19:55 Publié dans Idées | Lien permanent | Commentaires (19) | Tags : migrants
Commentaires
BERNANOS
> Ne pas considérer le réfugié comme une personne? Si on est partisan du libéralisme, voilà qui ne doit pas être bien gênant, puisqu'en bon disciple des utilitaristes on ne se considère pas les autres comme tels, ni d'ailleurs soi-même(voir ce que dit Saint Jean-Paul II sur ce sujet).
Peut-être y-a-t-il là quelques gênes occasionnées par les migrants. Un commentaire avec un article de Guillebaud disait ceci, il y a quelques temps: "Vous consacrez également un chapitre à la médiocrité des chrétiens, vous référant à l’écrivain Georges Bernanos. Comment peuvent-ils l’être moins ? C’est une expression que j’emprunte effectivement à Georges Bernanos. Je le lis depuis que je suis adolescent. Il y a quelques années un ami m’a offert ses Écrits de combat publiés dans la Pléiade. J’ai alors découvert plusieurs textes de lui que je ne connaissais pas avant. Bernanos répétait que le pire pour le christianisme est la médiocrité de certains chrétiens. En disant cela, il s’incluait dedans. Il ne faisait pas la leçon aux autres. Il parle de la médiocrité de plusieurs façons. Il y a cette fameuse phrase, que je trouve magnifique et que Bernanos aimait beaucoup également, de Charles Péguy : « Il y a quelque chose de pire que d’avoir une âme perverse, avoir une âme habituée ». C’est vrai que la routine est l’une des choses qui constituent la médiocrité chrétienne. En province, où j’habite, c’est trop souvent le cas dans les familles catholiques.

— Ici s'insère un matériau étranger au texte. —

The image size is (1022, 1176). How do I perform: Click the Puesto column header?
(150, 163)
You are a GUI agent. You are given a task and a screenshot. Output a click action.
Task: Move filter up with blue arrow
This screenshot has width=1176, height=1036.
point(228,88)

Il y a une deuxième façon, dont j’ai parlé dans d’autres livres, et dont parle aussi Bernanos. La tradition maurrassienne est trop importante encore en France. Charles Maurras a joué un rôle important dans la vie intellectuelle française des années 1920-1930, y compris dans les grandes écoles, comme l’École normale supérieure (ENS). Il disait : « Je suis athée, mais catholique ». Il était athée, car le message évangélque ne l’intéressait pas du tout. Mais l’Église catholique l’intéressait comme institution capable de structurer la société française. Bernanos a eu une phrase magnifique et cruelle pour répondre à cela. Quand il rompt avec l’Action française et Maurras, il écrit dans une lettre : « Il y en a certains qui pensent que le Christ est mort sur la croix pour permettre aux propriétaires de dormir tranquille ». Il se moque ainsi des catholiques athées." Voilà; je pense que la tableau est complet.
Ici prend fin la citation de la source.